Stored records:
□ □ □ □ □ □ □
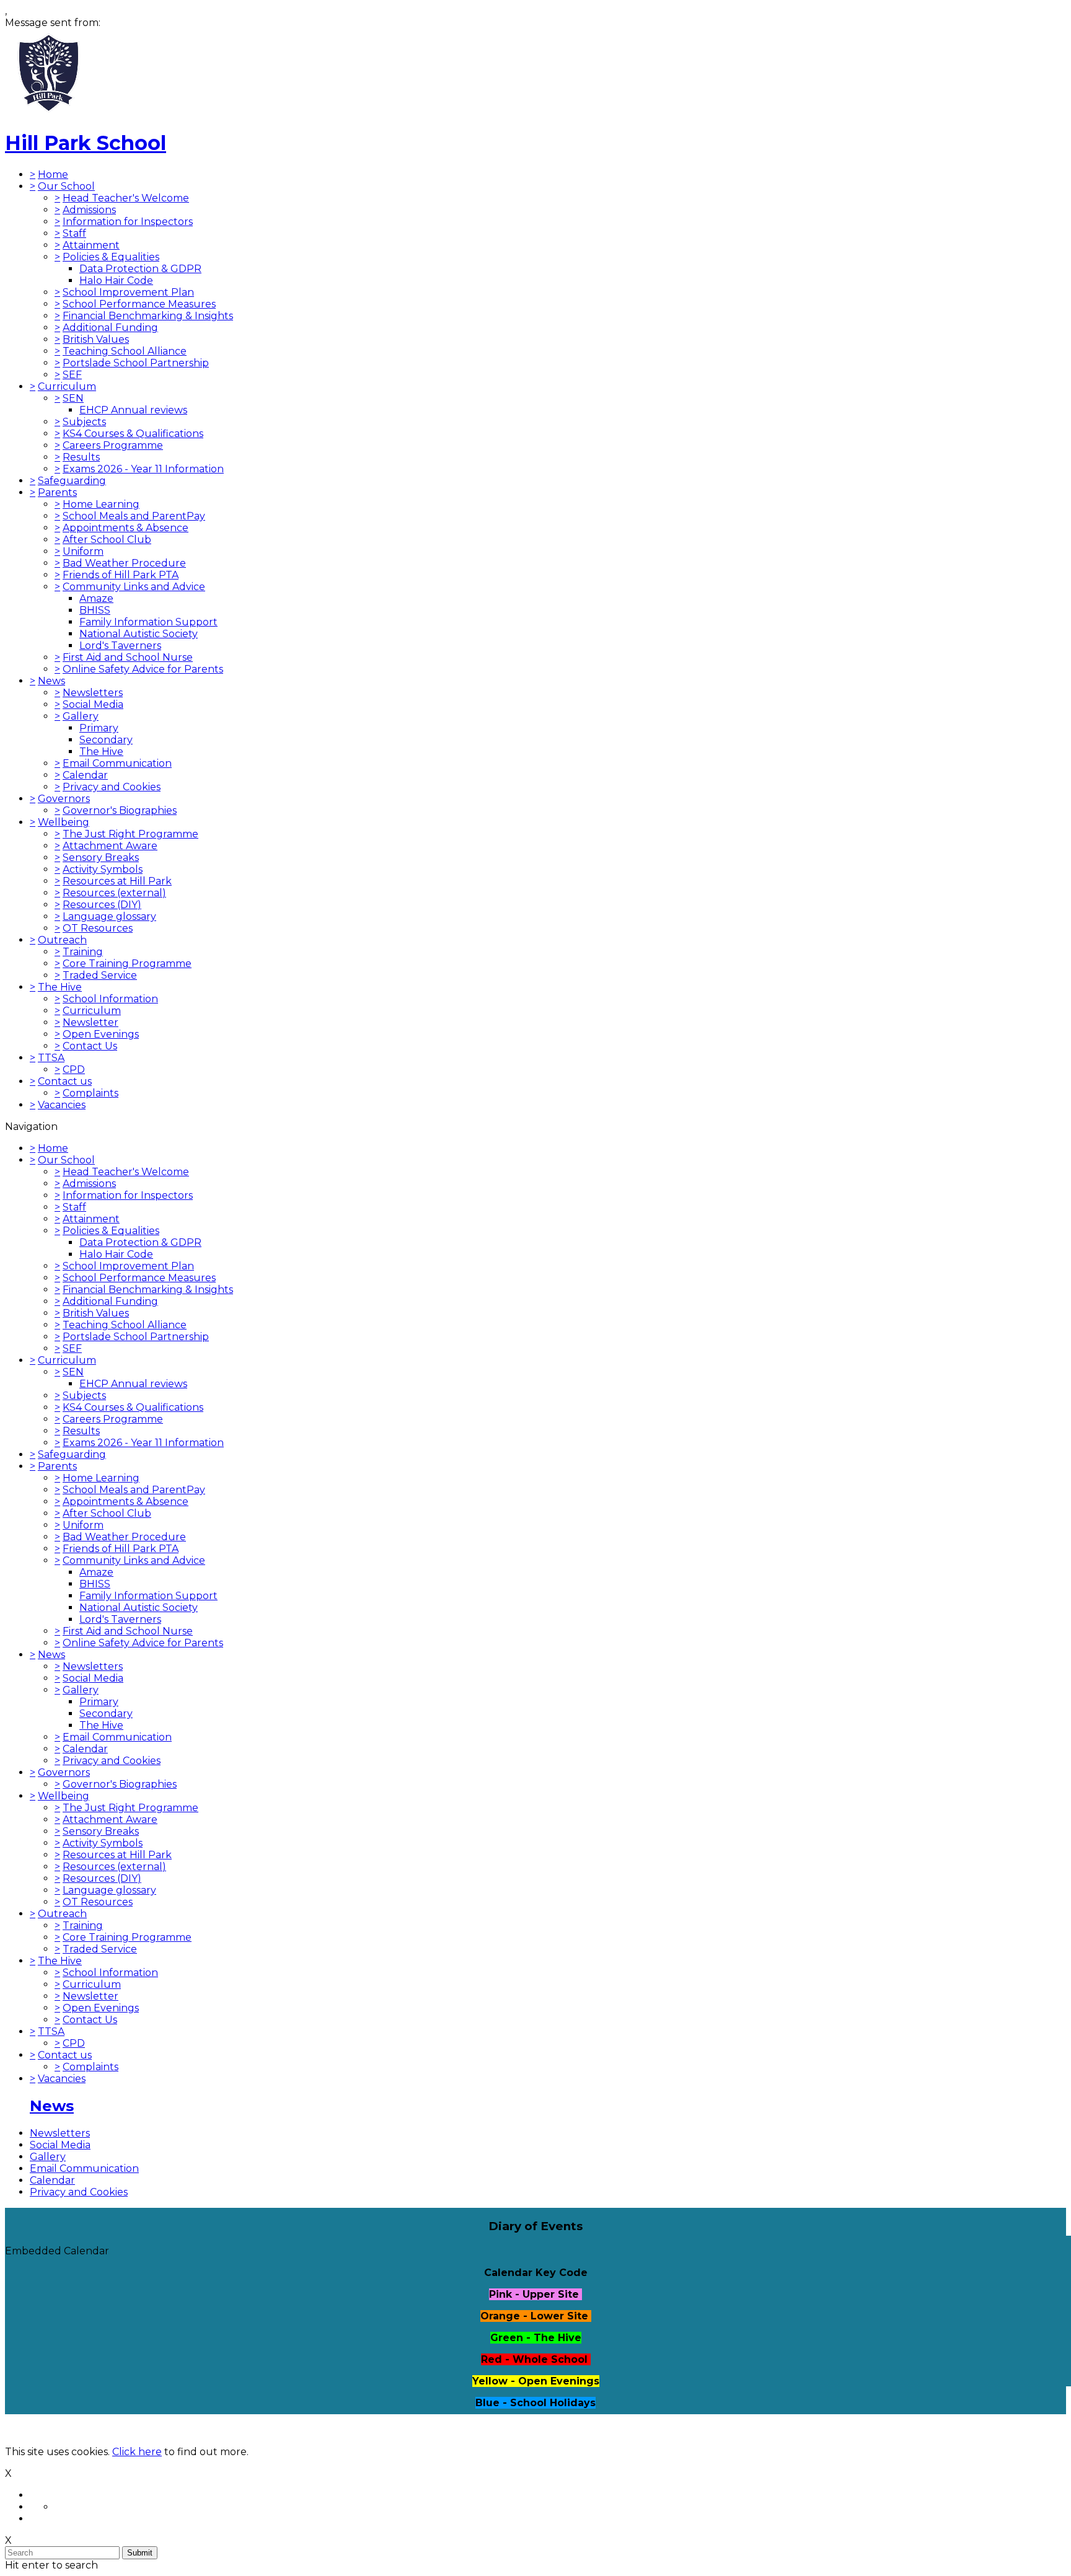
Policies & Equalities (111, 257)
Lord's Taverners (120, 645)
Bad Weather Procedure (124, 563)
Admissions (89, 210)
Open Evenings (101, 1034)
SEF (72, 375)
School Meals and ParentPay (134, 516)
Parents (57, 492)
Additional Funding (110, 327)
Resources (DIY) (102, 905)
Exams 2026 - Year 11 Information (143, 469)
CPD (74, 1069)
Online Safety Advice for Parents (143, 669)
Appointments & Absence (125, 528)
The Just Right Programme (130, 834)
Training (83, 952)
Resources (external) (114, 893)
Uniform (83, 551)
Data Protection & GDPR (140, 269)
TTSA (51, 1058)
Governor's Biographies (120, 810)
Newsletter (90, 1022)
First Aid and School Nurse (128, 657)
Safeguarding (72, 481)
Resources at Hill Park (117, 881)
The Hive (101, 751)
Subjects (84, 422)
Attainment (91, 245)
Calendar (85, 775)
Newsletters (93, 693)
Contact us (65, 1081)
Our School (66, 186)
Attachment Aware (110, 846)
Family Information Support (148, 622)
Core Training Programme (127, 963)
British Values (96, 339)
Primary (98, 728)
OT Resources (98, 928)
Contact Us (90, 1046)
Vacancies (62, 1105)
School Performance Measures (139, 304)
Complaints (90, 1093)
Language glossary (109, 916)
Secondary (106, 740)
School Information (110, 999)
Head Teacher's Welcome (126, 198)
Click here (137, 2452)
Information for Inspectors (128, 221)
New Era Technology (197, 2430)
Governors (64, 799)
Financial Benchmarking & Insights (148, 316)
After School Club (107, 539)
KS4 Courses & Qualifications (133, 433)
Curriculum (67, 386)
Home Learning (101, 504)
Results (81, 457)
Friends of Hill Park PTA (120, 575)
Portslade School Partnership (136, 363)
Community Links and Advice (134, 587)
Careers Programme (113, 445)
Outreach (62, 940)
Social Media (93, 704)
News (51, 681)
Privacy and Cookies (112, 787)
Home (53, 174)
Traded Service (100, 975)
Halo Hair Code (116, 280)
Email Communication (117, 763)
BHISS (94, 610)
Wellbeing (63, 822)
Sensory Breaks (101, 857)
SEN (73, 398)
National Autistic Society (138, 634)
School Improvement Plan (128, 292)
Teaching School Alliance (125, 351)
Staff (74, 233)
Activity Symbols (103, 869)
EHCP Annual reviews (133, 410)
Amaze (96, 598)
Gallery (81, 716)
□ □ □ □ □ □ □
Using the entries above, give back exactly the line containing "Resources (DIY) (102, 905)", the line containing "Safeguarding (72, 481)", and every line between them, and nothing else.

Resources (DIY) (102, 905)
Exams 2026 - Year 11 Information (143, 469)
CPD (74, 1069)
Online Safety Advice for Parents (143, 669)
Appointments & Absence (125, 528)
The Just Right Programme (130, 834)
Training (83, 952)
Resources (external) (114, 893)
Uniform (83, 551)
Data Protection & GDPR (140, 269)
TTSA (51, 1058)
Governor's Biographies (120, 810)
Newsletter (90, 1022)
First Aid and School Nurse (128, 657)
Safeguarding (72, 481)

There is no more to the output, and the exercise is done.